Nel 1996, all'età di 31 anni, Ali decise che se la sua carriera avrebbe dovuto avere una svolta, allora questo era il momento di farla arrivare. Ma in che modo? La trovata del ragazzo senegalese fu spregiudicata e folle, ma servì a regalargli uno dei sogni più grandi a cui un calciatore possa ambire. Con l'aiuto di un amico di università, evidentemente bravo ad imitare le voci delle persone, si procurò in qualche modo alcuni contatti di vari esponenti di spicco del calcio inglese. E per “calcio inglese” stiamo intendendo la sua massima divisione: la Premier League!
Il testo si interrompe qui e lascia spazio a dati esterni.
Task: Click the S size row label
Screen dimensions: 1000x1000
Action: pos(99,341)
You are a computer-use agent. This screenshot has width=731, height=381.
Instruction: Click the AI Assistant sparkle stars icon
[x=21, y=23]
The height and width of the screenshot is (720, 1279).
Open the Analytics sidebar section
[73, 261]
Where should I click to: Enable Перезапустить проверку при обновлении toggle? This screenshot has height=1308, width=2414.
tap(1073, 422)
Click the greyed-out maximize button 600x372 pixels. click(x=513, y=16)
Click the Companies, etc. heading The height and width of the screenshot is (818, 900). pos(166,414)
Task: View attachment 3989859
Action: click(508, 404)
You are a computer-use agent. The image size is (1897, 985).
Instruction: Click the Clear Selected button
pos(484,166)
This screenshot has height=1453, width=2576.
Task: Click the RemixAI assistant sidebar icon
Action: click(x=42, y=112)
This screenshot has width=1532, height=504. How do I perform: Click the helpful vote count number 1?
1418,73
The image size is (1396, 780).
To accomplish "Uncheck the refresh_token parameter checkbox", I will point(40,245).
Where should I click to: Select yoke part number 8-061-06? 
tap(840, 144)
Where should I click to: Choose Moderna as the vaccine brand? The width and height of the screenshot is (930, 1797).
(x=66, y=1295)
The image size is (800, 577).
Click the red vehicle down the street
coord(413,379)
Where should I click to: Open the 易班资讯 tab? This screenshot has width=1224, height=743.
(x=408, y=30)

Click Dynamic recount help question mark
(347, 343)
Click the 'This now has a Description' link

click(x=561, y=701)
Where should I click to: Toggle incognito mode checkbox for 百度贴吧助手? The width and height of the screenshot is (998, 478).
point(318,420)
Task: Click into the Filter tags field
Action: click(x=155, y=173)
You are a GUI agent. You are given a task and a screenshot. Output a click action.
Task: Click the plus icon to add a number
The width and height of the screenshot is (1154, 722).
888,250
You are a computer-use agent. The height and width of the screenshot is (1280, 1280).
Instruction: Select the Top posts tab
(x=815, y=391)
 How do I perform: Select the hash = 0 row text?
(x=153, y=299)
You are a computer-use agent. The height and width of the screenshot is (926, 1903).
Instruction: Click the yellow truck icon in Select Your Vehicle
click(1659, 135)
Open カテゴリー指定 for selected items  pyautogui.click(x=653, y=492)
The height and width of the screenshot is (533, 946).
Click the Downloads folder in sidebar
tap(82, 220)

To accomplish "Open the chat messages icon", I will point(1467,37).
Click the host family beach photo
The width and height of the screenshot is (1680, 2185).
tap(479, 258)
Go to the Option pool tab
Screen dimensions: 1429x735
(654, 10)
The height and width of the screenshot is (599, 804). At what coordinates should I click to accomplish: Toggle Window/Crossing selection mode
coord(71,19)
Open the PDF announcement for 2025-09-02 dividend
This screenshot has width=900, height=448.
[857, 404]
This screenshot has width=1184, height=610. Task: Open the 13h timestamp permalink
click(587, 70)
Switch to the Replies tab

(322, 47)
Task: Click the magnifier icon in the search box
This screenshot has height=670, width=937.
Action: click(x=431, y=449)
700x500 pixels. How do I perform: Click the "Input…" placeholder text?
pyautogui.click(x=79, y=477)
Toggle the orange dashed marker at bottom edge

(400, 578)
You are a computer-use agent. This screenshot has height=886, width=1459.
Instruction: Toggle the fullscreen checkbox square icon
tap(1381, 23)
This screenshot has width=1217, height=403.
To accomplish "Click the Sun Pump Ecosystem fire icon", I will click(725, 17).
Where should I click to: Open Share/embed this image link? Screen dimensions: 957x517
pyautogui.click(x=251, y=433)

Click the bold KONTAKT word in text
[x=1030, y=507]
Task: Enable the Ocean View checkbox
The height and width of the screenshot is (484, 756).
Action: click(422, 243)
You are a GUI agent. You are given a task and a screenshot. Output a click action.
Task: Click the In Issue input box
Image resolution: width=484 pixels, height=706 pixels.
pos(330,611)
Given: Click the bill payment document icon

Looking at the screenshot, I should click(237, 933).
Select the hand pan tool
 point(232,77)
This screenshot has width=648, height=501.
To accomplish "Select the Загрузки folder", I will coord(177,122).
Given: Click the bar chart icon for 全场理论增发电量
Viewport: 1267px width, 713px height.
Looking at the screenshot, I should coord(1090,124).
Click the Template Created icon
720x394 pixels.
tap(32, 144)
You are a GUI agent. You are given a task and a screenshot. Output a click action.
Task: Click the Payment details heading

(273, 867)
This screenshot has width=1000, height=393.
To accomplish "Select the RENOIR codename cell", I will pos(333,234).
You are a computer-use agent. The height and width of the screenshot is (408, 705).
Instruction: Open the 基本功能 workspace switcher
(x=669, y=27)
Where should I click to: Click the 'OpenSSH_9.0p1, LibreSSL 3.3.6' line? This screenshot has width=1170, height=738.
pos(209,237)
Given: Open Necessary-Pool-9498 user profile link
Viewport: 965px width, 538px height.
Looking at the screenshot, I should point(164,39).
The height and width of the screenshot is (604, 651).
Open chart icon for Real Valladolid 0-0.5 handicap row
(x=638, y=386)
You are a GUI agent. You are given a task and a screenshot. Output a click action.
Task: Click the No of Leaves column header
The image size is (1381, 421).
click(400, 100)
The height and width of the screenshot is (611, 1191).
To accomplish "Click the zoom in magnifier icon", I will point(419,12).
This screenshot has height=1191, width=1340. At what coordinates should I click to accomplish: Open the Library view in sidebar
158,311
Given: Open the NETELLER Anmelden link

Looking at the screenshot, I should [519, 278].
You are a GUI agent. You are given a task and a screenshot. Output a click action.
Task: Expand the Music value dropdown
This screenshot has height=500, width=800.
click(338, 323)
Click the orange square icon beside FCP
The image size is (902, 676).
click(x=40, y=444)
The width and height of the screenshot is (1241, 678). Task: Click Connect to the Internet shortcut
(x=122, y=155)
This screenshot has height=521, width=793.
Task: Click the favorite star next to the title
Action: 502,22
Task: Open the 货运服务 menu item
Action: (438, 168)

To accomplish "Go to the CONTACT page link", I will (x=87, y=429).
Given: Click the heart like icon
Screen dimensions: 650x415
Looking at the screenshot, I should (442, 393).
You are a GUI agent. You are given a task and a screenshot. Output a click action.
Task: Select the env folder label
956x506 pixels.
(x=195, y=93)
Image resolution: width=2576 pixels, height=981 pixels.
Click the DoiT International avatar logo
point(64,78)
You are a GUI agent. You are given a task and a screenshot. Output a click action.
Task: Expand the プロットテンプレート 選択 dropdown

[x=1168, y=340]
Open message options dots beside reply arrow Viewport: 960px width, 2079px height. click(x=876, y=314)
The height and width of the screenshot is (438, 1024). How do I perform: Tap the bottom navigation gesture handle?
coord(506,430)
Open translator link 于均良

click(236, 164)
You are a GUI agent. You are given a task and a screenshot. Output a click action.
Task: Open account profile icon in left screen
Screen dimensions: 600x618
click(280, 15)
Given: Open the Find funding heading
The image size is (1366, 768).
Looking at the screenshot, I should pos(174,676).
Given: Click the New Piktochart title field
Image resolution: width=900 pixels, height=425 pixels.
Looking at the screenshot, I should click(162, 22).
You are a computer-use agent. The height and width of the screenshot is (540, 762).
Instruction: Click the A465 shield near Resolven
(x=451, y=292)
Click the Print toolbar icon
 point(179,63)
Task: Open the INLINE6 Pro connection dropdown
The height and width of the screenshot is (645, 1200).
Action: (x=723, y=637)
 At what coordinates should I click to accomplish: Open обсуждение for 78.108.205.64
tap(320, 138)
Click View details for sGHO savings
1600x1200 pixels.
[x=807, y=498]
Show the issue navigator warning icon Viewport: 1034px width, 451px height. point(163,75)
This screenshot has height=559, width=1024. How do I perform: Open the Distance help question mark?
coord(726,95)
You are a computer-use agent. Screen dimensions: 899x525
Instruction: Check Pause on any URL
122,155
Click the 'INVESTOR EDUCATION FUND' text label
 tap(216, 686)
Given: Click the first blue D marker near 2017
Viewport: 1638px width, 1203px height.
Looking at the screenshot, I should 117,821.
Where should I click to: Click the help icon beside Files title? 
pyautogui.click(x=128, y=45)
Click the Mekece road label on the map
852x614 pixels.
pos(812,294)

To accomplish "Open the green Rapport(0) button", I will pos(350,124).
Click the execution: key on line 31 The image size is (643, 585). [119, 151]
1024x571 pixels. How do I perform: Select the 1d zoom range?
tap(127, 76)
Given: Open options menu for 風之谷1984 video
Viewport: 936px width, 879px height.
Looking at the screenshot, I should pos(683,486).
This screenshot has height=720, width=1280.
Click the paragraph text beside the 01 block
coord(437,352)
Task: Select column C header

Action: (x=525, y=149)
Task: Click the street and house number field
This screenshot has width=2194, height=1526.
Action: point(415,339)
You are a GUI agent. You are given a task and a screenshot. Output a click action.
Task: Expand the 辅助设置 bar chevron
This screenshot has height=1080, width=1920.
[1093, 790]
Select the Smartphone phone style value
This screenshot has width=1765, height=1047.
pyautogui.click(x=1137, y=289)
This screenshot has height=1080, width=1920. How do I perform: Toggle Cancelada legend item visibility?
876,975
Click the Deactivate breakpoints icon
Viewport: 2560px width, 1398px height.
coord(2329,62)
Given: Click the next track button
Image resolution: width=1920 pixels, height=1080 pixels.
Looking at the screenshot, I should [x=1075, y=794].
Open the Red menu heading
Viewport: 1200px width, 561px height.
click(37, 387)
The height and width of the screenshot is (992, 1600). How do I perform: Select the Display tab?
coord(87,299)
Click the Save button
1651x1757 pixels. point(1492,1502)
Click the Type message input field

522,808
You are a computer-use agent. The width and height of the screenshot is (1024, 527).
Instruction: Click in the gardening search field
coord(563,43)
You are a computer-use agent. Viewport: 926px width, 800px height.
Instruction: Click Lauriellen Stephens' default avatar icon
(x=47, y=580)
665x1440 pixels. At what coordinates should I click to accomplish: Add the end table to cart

L'amico di Ali si finse George Weah, l'ex talento liberiano destinato a diventare una leggenda del calcio, e cercò di convincere i suoi interlocutori di avere da proporre come innesto un suo cugino senegalese, di ruolo attaccante, che veniva considerato un portento con la sua nazionale ma che non era riuscito a fare fortuna in Europa.
Al primo tentativo Harry Redknapp, allenatore del West Ham, fiutando la truffa rifiutò l'offerta. I ragazzi non si scoraggiarono e alla seconda telefonata Graeme Souness, ct del Southampton, cade con entrambi i piedi nella trappola di Ali, crede alla storia del finto Weah e, incentivato dal profumo del “parametro zero”, fa firmare un contratto al decantato nuovo talento senegalese.
Ce l'aveva fatta! Ali Dia era riuscito a farsi tesserare da un club di Premier League, ma la vetta del successo doveva ancora arrivare.
I compagni di squadra fecero in tempo a vederlo giocare in un solo allenamento prima della partita di campionato successiva, rimanendo alquanto colpiti. L'amichevole tra riserve che si sarebbe dovuta disputare contro l'Arsenal per testare i nuovi talenti emergenti venne annullata a causa del maltempo, e fu così che Ali, aiutato dal meteo e dalla fortuna, venne convocato per la partita ufficiale casalinga del 3 novembre 1996 contro il Leeds Utd. Il fato tuttavia non aveva ancora esaurito il suo lavoro, e scelse di baciare ancora una volta la sorte del ragazzo. Al minuto 32 Matthew Le Tissier, centrocampista dei Saints, si infortuna ed è costretto ad abbandonare il campo. Souness si gira verso la panchina e senza pensarci troppo sceglie il misterioso talento africano, senza immaginare che da quel momento avrebbe regalato ai tifosi del The Dell uno spettacolo raccapricciante e ai limiti dell'assurdo! Maglia numero 33, fisico prestante ed espressione convincente. Bastarono pochi minuti per capire che il ragazzo appena sceso in campo, con il calcio ad alti livelli aveva davvero poco a che fare.
Un suo compagno rilasciò tempo dopo un intervista in cui, parlando di lui, disse: “correva qua e là per il campo come Bambi sul ghiaccio; fu imbarazzante da vedere!”. Rimase sul rettangolo di gioco per 53 minuti senza trovare quasi mai il pallone, poi venne sostituito da un infuriato Souness.
Il giorno seguente il suo contratto fu rescisso senza remore e Ali tornò sui campi di provincia, decisamente più adatti al suo mediocre talento. Giocò a calcio ancora un anno in Inghilterra e poi scelse di intraprendere la carriera universitaria, accettando di tornare a vivere con i piedi per terra.
Qualche anno più tardi il Times lo posizionò al primo posto nella classifica dei peggiori calciatori di sempre.
Un racconto di truffe e bugie, è vero. Ma anche un racconto che, in una certa misura, fa sorridere. Perché quando sentiamo queste storie che starebbero bene giusto nelle trame di un film comico, in fondo siamo contenti e divertiti. E allora, anche se (come il pubblico di Southampton ha spesso ricordato con un noto coro) “Ali Dia is a Liar”, bisogna comunque rendere omaggio ad un uomo che ha fatto qualcosa che nessun altro era stato in grado di fare o anche solo di pensare. Ali ha coronato un sogno che non scorderà mai, né lui e né le migliaia di persone che lo hanno visto zampettare per il campo in quegli storici 53 minuti di follia e imbarazzo.
Giù il cappello, signori, per uno degli antieroi del calcio più incisivi che si siano mai visti!